31 of 31 people found the following review helpful:
5.0 out of 5 stars Clear-eyed cameo of an era - and more, May 7, 2002
This review is from: The Translator (Hardcover)
John Crowley's prose, always a delight, just keeps getting better. Here it's polished like fine crystal: no flashy lyricism, no polysyllabic raids on Roget, just limpid phrases that speak freshly and place you, antennae quivering, in the center of the scene. "The Translator" presents itself as a quiet, small, well-lighted novel, a chamber piece with only four or five speaking parts. On those terms, it succeeds just about perfectly.

In a sense, all of Crowley's novels, even those set in some far future, have been historical novels. Lately, he's become confident enough to choose periods his readers can remember. His ongoing tetralogy (begun in "Aegypt") has been bringing the mid seventies back to life with perfect political and cultural pitch; "The Translator" does the same for the repressed, restless, hopeful, doom-haunted Zeitgeist of the few years between Eisenhower's fifties and LBJ's sixties. Within that grey-lit zone unfolds the story of a campus romance. Its special tincture of the erotic with the Platonic - when a Russian interlocutor, many years later, asks our heroine Kit whether she and Professor Falin were "lovers", she is honestly unable to remember - would have rung false in any other epoch.

But while Kit narrates her simple story, Crowley has many other fish surreptitiously sizzling in the fire. He is studying the nature of translation, the nature of personal identity, the nature of national identity; the ways in which poetry fails to be genuine poetry both when it is, and when it is not, politically "relevant." And finally the themes and the personal histories of this uncharacteristically realistic novel do not appear to be resolvable, apart from the angelic mythology explored in Falin's final poem.
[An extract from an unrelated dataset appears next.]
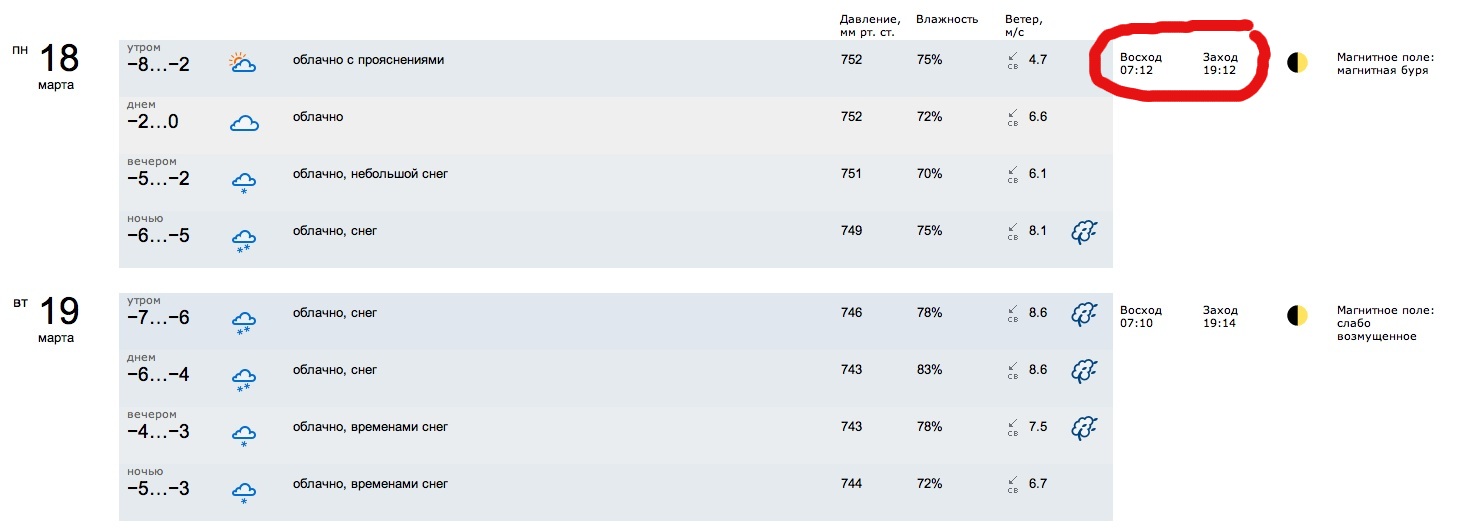Click the partly sunny icon for March 18 morning
The height and width of the screenshot is (531, 1459).
[242, 62]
I rate this book at four and a half stars, but I round it up because of my strong feeling that there's much more here than has yet met my eye. Perpetually fluttering his wings at this volume's edges and crannies is the figure of Vladimir Nabokov - also a "translator", also a Russian poet in exile, like Kit a fan of Lewis Carroll's Alice, and who famously adopted a position with regard to political relevance in art seemingly diametrically opposed to the one taken by Crowley's Falin. So, I suspect that this book is even more carefully crafted than its exquisite surface would suggest. In particular, its' worth considering whether by the time the story ends it is only poems that have been "translated."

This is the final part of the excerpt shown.